ResupplyFi didn’t collapse. But it didn’t walk away clean either. It walked away patched up—with scars that spoke louder than its code.
Lessons Written in Loss#
ResupplyFi’s exploit is a reminder of what happens when known DeFi bugs meet real money.
Deploy a vault. Skip key protections. Get hit with a donation attack. The result? Someone turned loose change into a $9.8 million payday.
On the surface, everything looked polished. Governance proposals passed. Audits cleared. The vault launched.
But beneath it was a known issue: ERC4626 donation attacks. Also called vault inflation or empty-market rounding bugs, these aren’t new — and they’re not rare.
Still, the vulnerability made it through.
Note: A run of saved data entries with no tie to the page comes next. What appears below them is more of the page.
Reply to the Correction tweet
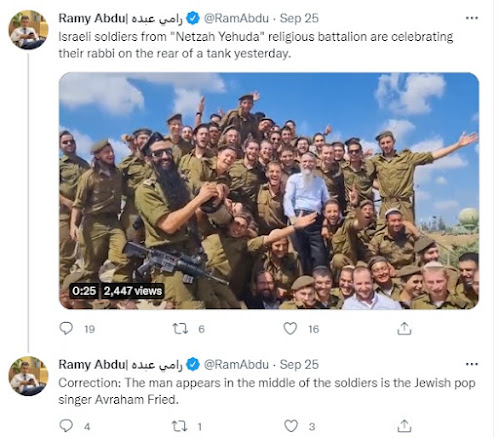499x438 pixels. [x=66, y=426]
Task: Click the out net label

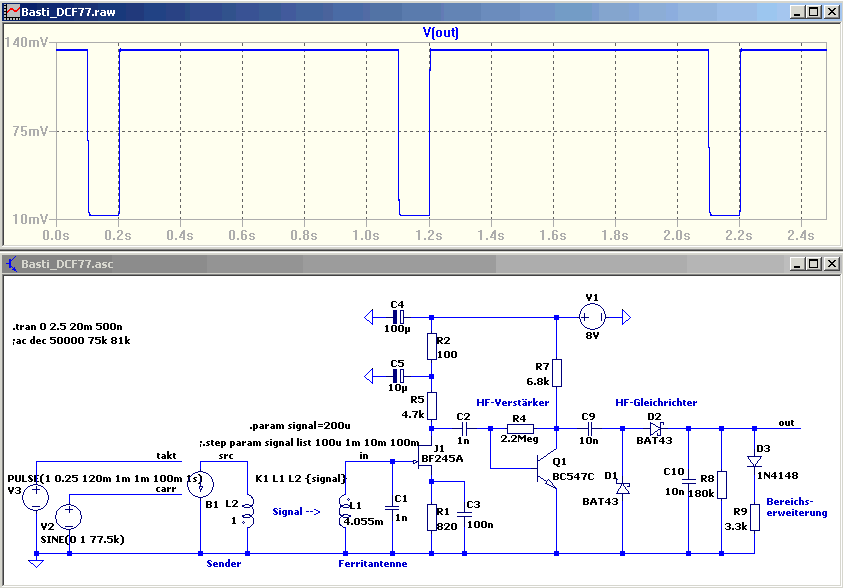Action: click(x=786, y=422)
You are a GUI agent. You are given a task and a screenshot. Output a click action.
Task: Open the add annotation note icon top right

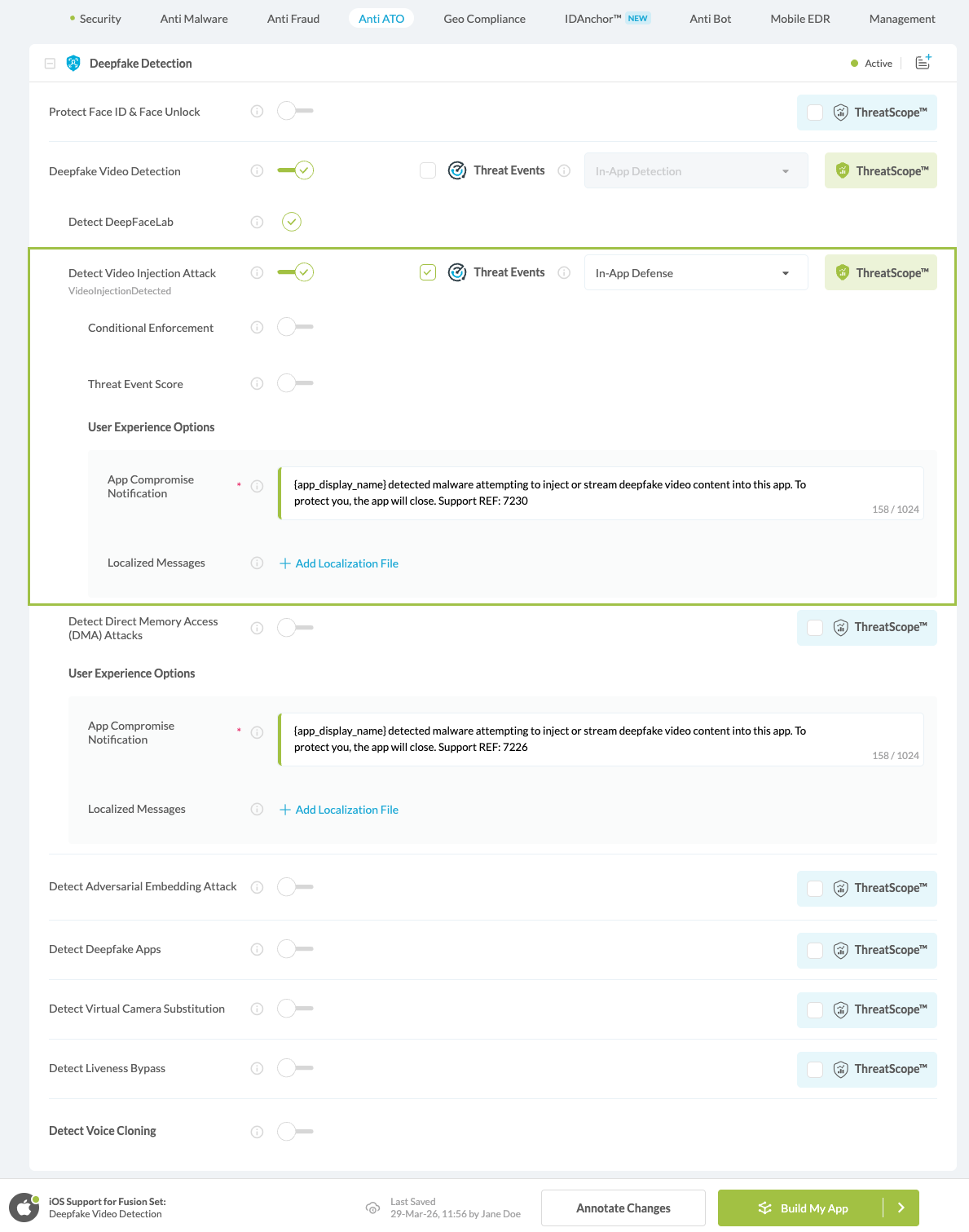click(922, 62)
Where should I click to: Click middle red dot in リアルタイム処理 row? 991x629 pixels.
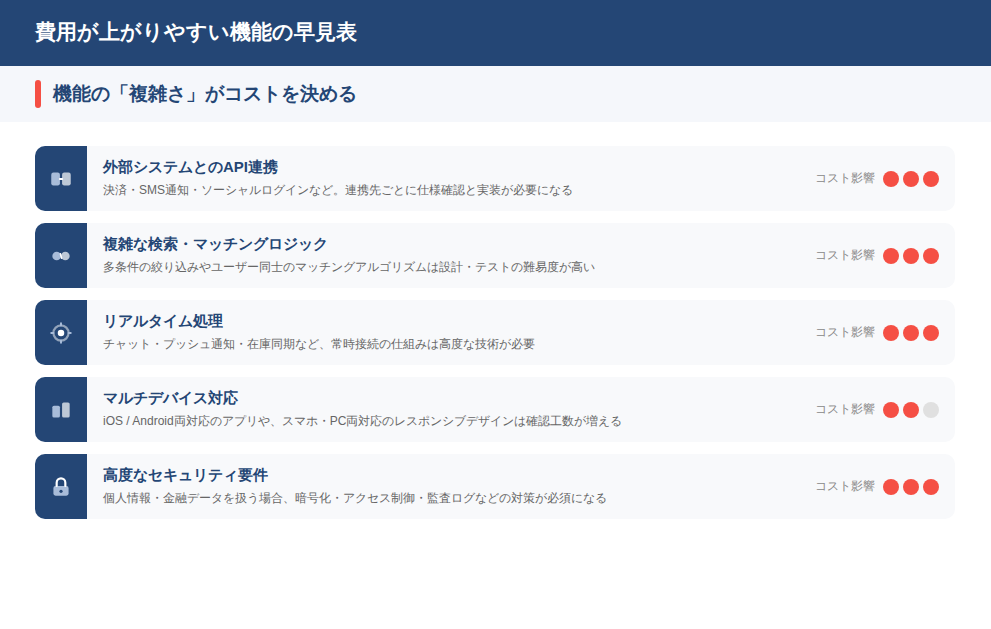(x=911, y=333)
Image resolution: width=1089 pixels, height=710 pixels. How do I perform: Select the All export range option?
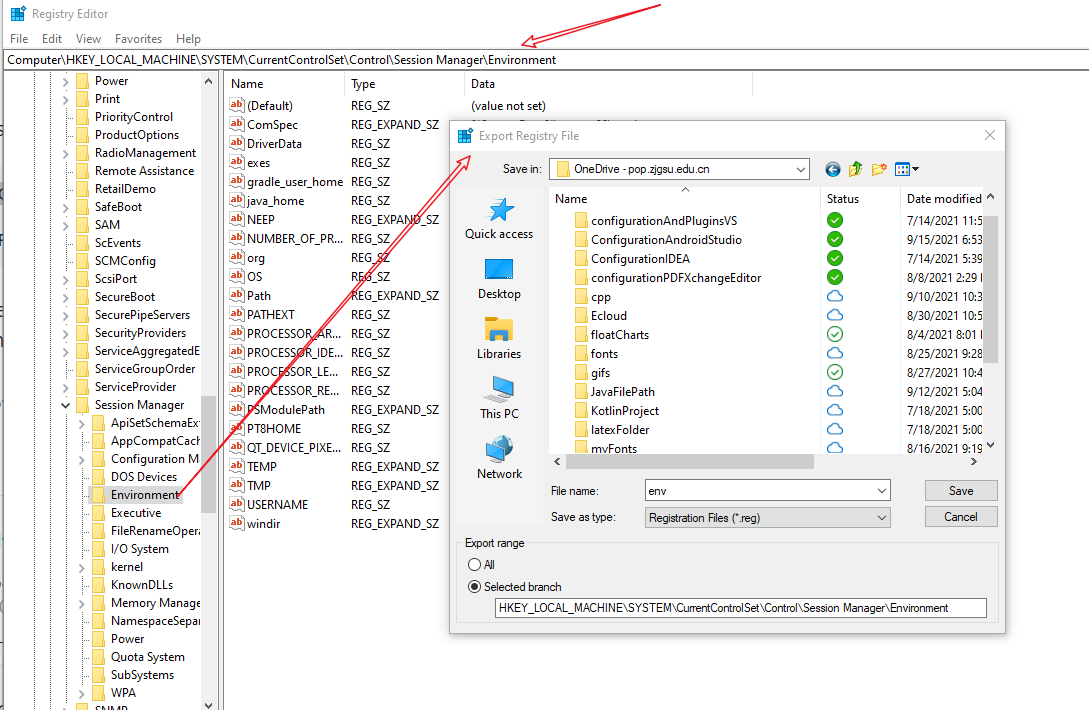click(474, 564)
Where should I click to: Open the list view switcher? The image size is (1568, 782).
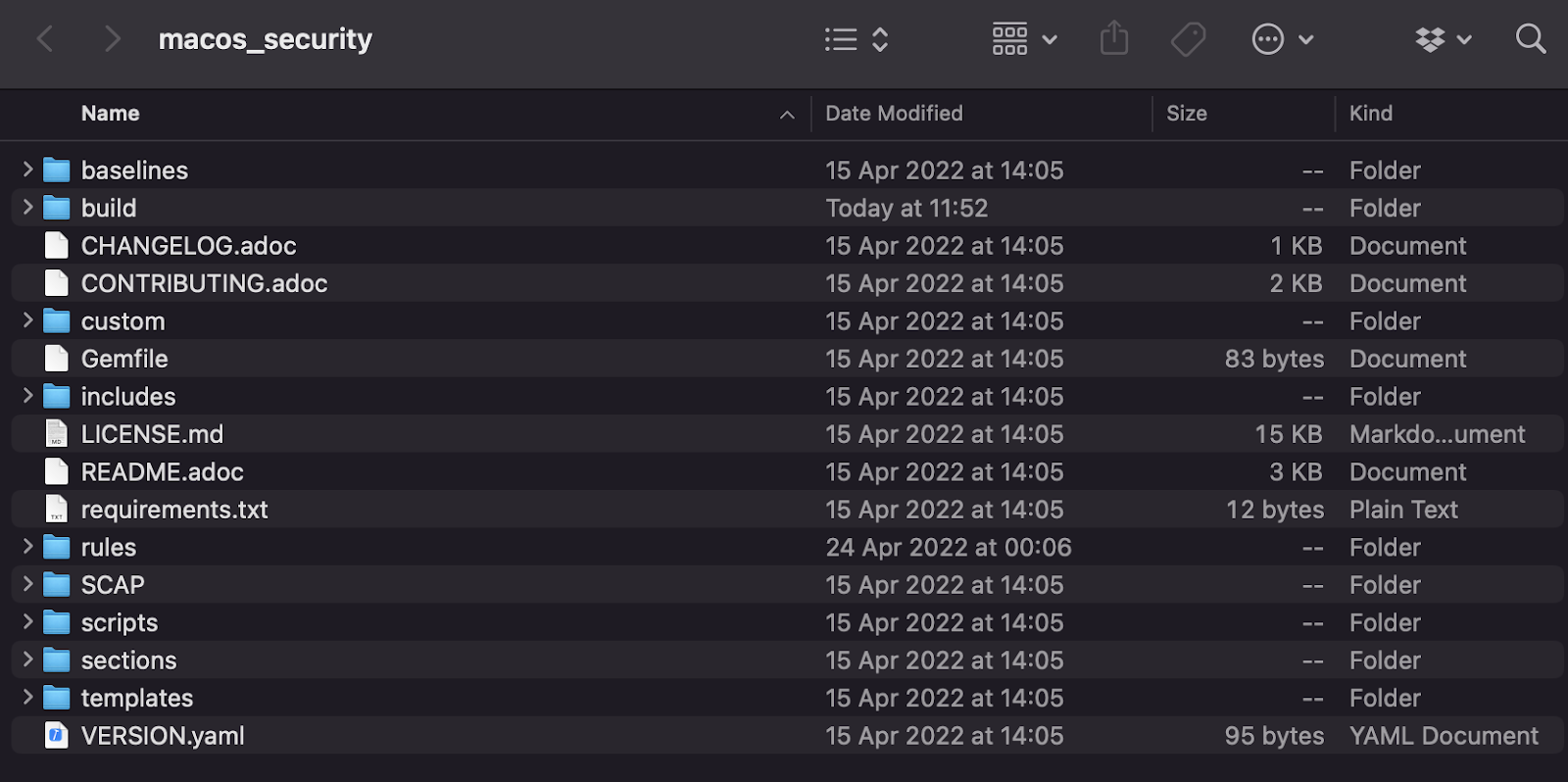coord(857,39)
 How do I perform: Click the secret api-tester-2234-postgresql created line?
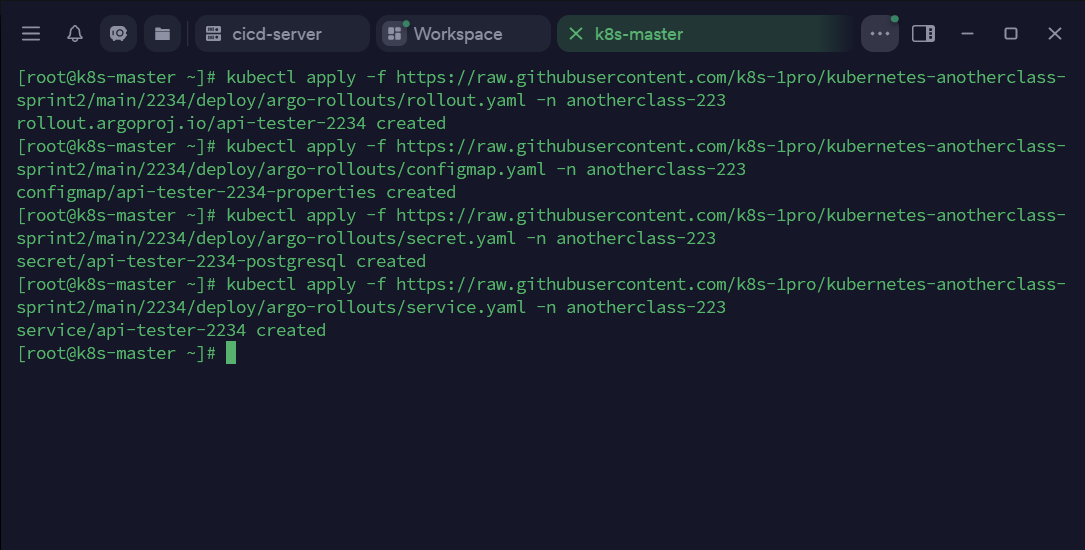221,261
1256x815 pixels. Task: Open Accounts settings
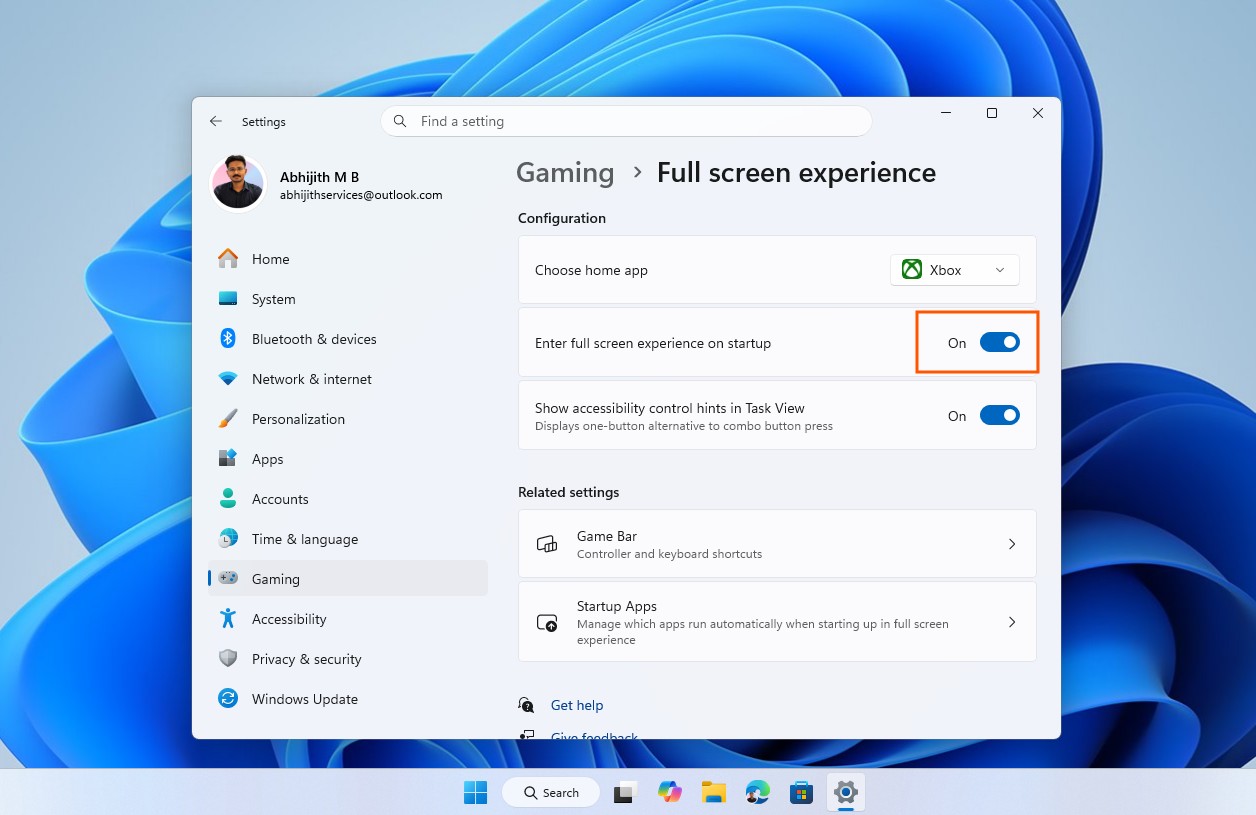(x=280, y=498)
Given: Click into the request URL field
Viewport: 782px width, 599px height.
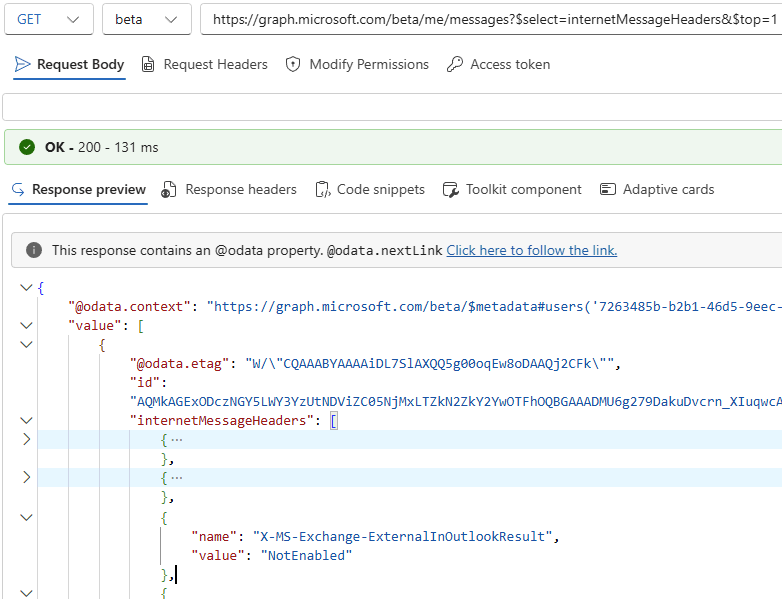Looking at the screenshot, I should coord(490,19).
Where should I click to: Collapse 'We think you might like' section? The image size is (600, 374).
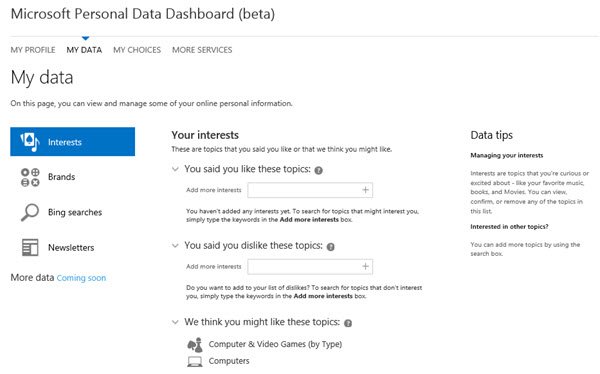pos(175,322)
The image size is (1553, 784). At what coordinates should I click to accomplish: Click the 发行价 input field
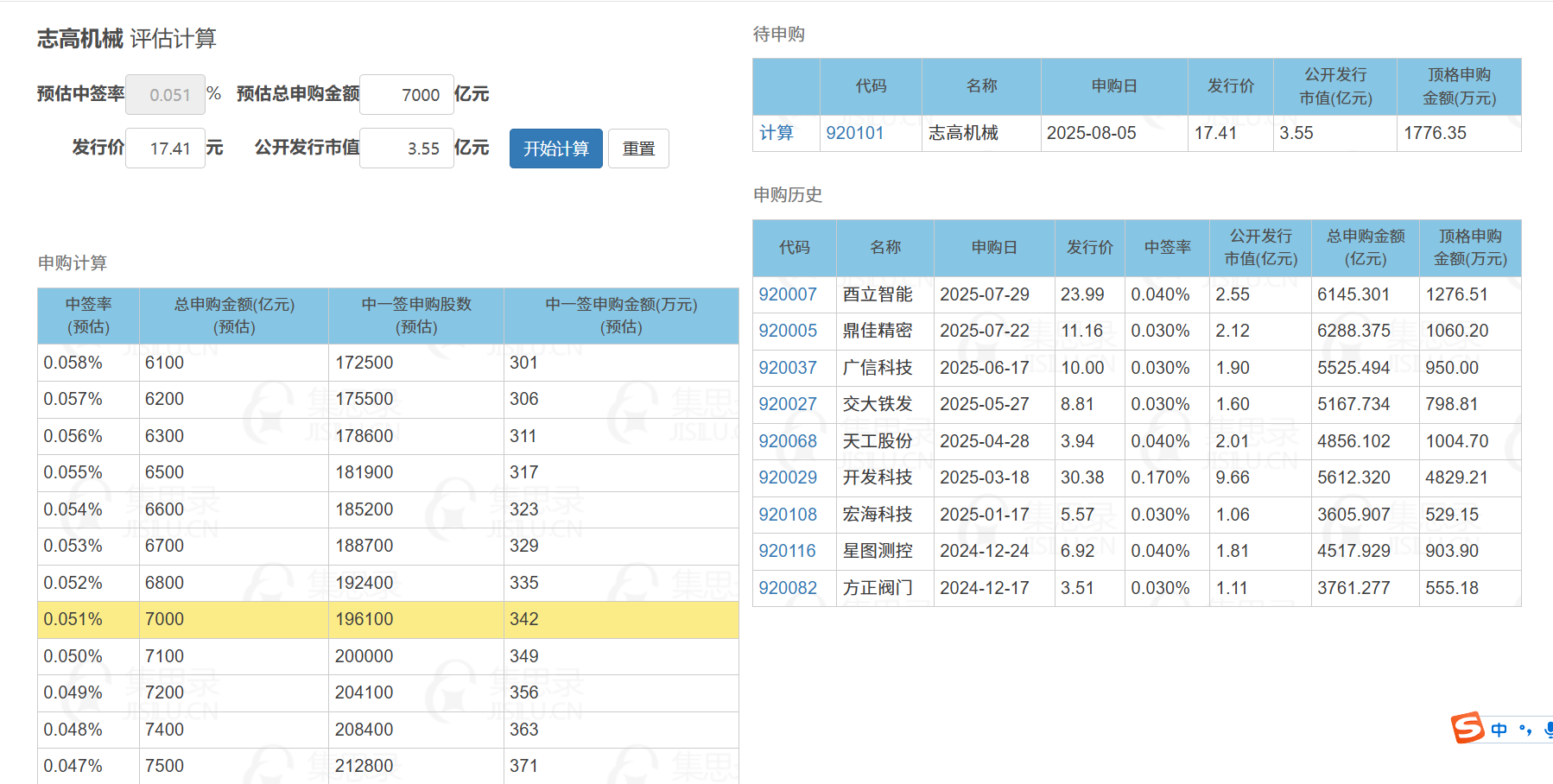click(x=165, y=149)
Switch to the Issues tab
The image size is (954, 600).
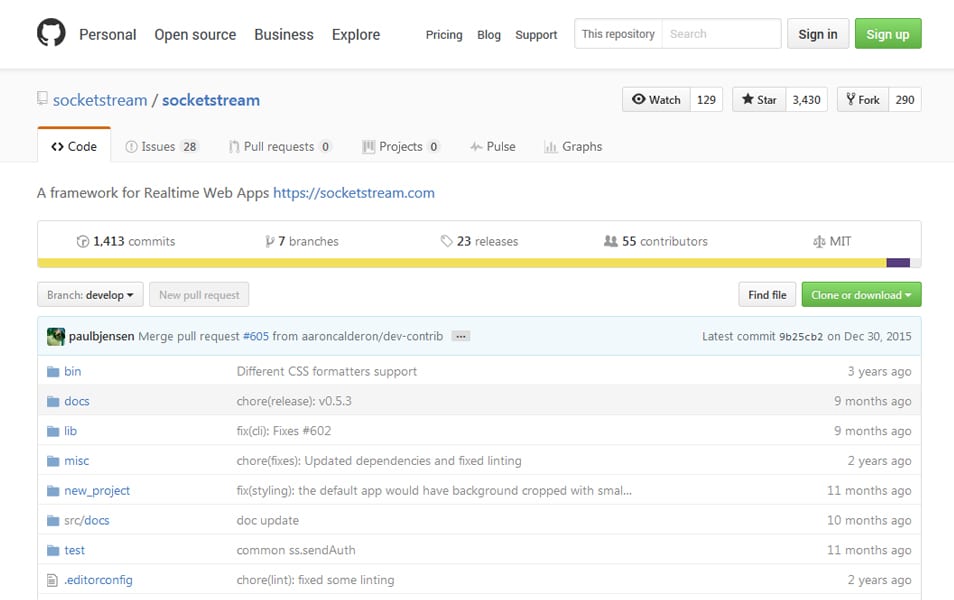click(x=161, y=147)
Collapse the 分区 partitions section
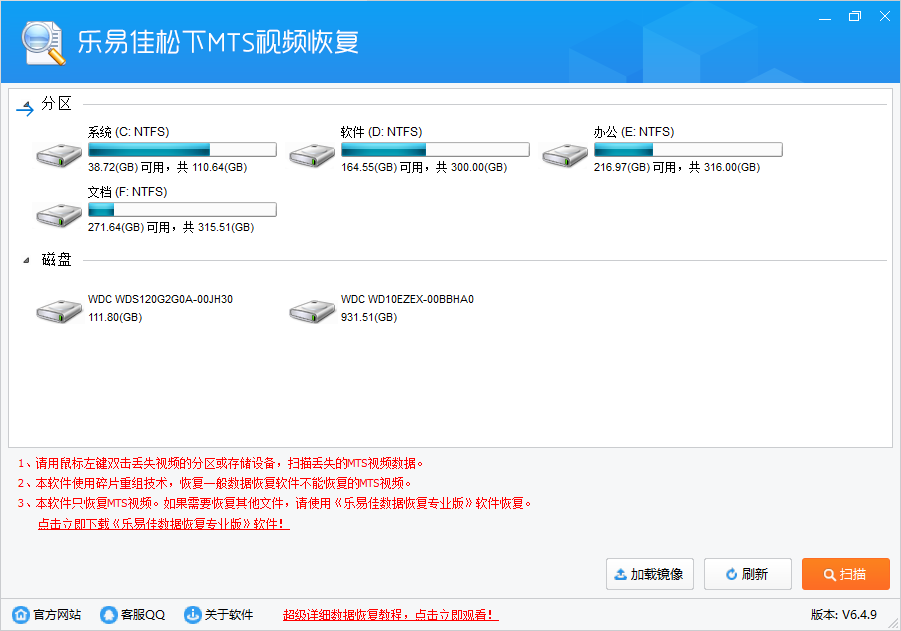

And in under two hours, ResupplyFi lost almost $10 million.
If well-known exploits can still slip past audits, what does that say about DeFi’s current security model?
🧾 TL;DR#
- Attacker donated 2,000 crvUSD to an empty ERC-4626 vault
- Minted 1 wei of shares, distorting exchange rate
- Protocol’s math returned 0 exchange rate
- Borrowed $10M reUSD—the entire market
- Washed funds via Tornado Cash
- $2.8M repaid by devs and treasury
- Core issue: No protection against donation attacks in empty vaults
Final Thoughts: When DeFi Forgets Its Own Playbook#
DeFi doesn’t need new attack vectors—it needs better memory.
ResupplyFi’s downfall wasn’t some zero-day exploit. It was the cost of ignoring well-documented risks.
ERC-4626 donation attacks are nothing new. The defenses are painfully straightforward: guard empty vaults, cap exchange rate logic, and verify collateral inputs.
But in a rush to launch, even seasoned teams skip the basics. And when that happens, attackers don’t need cutting-edge techniques—they just need a protocol that forgot its homework.
Until fundamentals become second nature, DeFi will keep relearning the same expensive lesson.
💸 DeFi isn’t broken — just forgetful.